(Extracted records)
+ + +

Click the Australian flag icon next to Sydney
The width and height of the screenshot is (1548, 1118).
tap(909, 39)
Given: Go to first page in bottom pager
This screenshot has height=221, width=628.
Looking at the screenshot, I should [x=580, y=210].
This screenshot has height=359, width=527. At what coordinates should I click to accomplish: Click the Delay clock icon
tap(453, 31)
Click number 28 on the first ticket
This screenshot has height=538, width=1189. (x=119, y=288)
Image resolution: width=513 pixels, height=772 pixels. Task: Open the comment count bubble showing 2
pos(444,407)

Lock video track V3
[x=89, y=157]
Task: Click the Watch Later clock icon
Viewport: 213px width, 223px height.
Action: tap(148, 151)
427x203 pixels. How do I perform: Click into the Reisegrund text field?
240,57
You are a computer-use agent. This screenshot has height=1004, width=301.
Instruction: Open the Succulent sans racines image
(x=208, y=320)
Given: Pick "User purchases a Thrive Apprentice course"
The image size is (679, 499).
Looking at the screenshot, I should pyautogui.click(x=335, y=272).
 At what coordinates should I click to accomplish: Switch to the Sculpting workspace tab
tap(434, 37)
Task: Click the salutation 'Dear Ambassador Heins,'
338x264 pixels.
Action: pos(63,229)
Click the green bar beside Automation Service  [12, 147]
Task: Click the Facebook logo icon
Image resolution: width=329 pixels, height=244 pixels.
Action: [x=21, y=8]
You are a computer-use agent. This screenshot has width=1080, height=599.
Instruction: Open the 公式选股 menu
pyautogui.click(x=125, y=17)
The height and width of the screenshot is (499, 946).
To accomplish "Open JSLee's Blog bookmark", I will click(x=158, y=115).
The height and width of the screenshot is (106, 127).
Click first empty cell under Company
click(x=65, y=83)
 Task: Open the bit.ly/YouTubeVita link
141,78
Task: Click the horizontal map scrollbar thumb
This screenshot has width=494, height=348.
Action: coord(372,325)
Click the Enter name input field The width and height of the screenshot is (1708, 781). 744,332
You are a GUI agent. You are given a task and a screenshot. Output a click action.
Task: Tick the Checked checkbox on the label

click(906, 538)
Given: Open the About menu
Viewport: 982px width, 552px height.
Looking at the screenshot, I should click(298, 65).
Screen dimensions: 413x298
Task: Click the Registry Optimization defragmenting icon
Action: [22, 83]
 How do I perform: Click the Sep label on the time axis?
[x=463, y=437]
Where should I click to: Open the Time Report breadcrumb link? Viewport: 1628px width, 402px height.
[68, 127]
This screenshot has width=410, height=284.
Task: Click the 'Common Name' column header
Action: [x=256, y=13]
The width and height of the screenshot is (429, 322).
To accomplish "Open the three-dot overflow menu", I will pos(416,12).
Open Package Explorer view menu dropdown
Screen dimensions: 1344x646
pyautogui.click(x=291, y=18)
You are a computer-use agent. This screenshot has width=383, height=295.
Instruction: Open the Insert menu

+ + +

Copy out the stretch of the records above from the line containing "Click the Enter" through the line containing "Action: [22, 83]", both ends included. Reproduce each line unchanged and give nothing else.

Click the Enter name input field The width and height of the screenshot is (1708, 781). 744,332
You are a GUI agent. You are given a task and a screenshot. Output a click action.
Task: Tick the Checked checkbox on the label

click(906, 538)
Given: Open the About menu
Viewport: 982px width, 552px height.
Looking at the screenshot, I should click(298, 65).
Screen dimensions: 413x298
Task: Click the Registry Optimization defragmenting icon
Action: [22, 83]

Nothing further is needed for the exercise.